Information shown Start Marker

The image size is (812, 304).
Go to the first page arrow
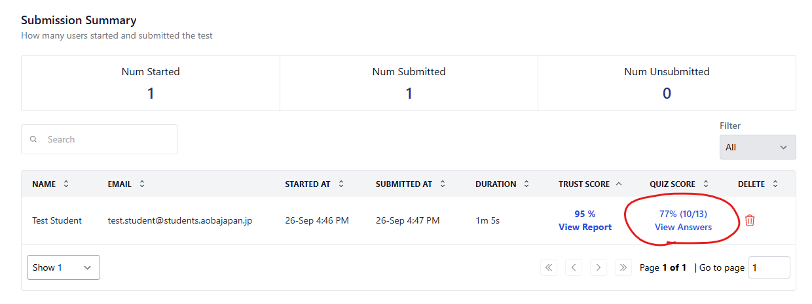[x=549, y=267]
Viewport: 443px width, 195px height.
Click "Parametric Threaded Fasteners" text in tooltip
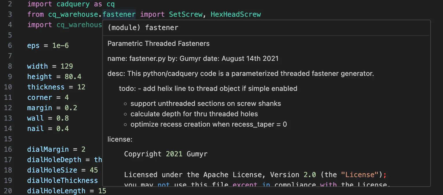[159, 44]
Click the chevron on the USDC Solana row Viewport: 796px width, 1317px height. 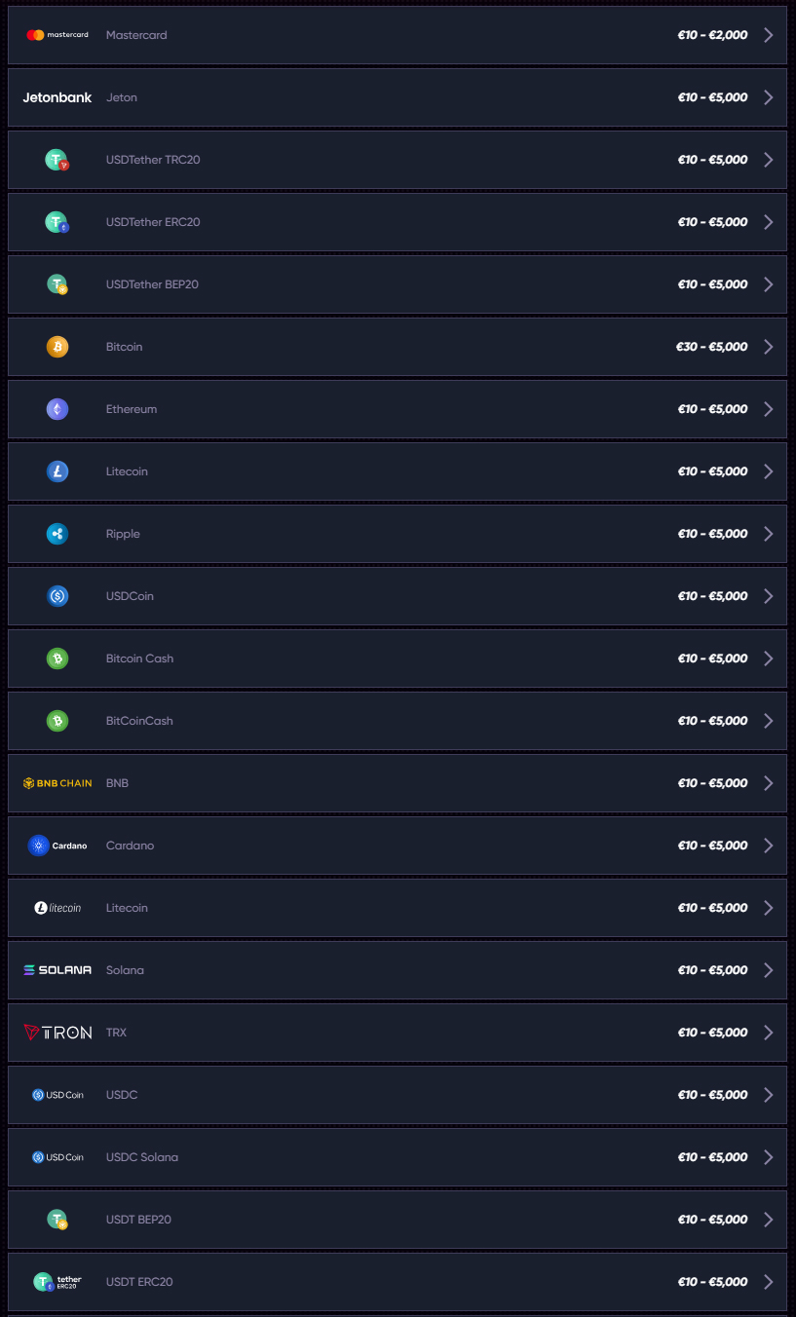click(769, 1157)
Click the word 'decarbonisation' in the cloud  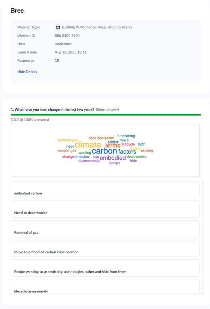click(x=101, y=138)
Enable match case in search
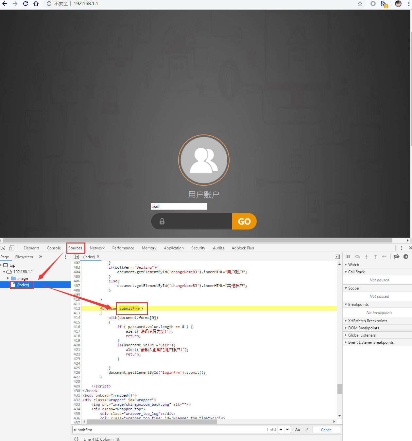This screenshot has width=412, height=441. click(298, 430)
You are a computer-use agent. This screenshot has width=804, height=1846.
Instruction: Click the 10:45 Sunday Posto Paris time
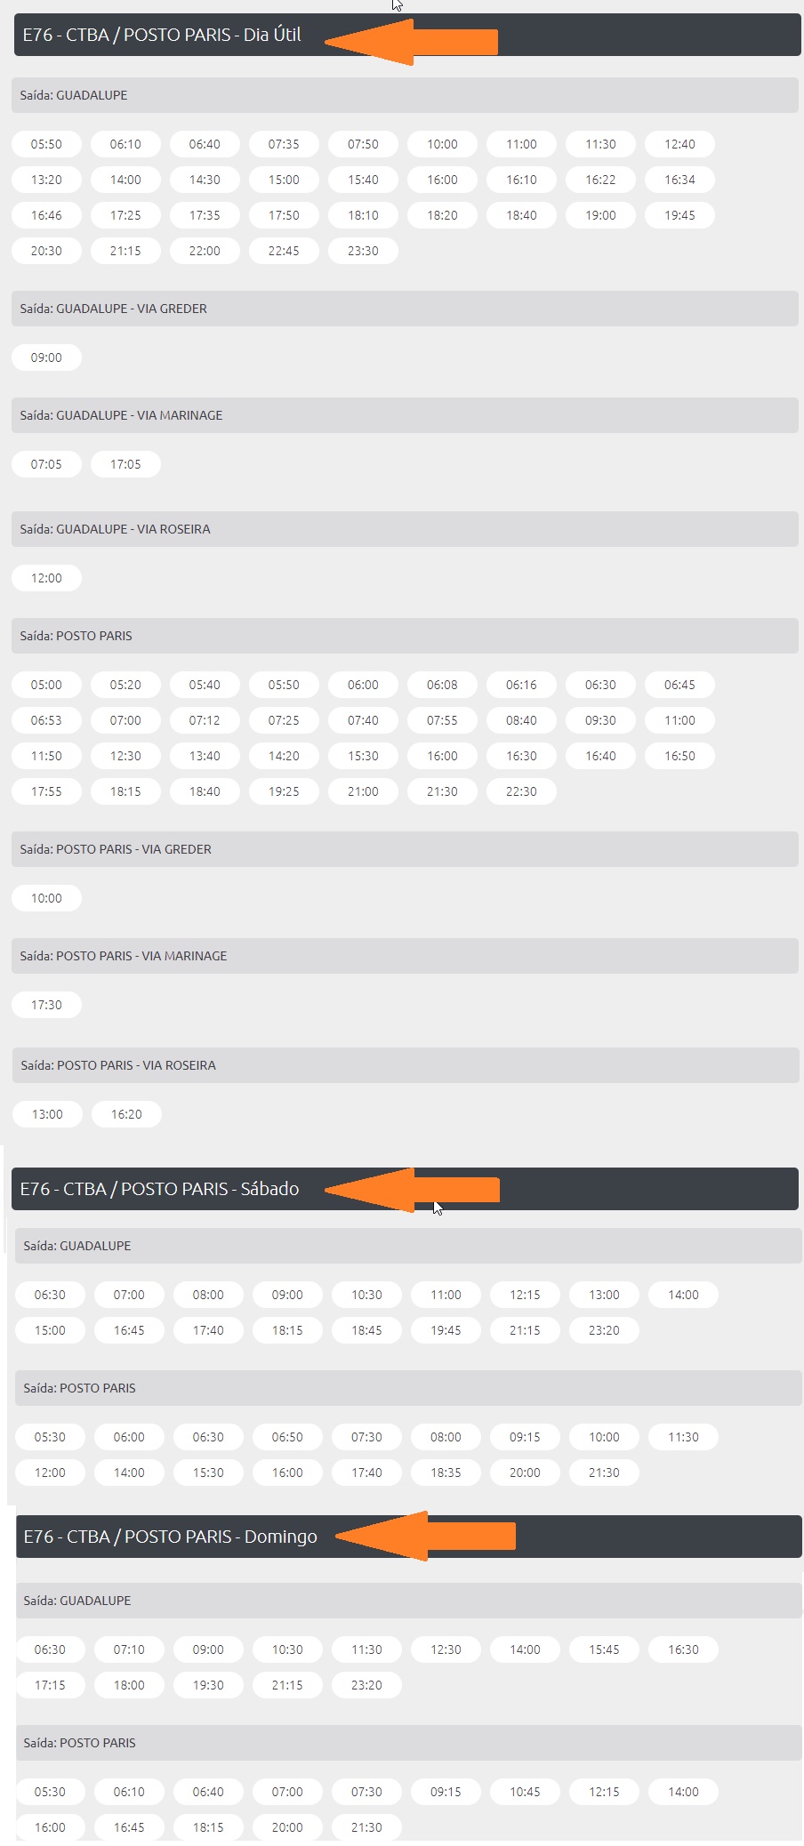(x=525, y=1792)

Information shown End Marker

◆ **Exercise requirements**
Reproduce precisely the lines of the entries above, from the one containing "Instruction: Click the" through the final one, both ends included, and omit the pictures.

◆ **Completed exercise**
Instruction: Click the 10:45 Sunday Posto Paris time
(x=525, y=1792)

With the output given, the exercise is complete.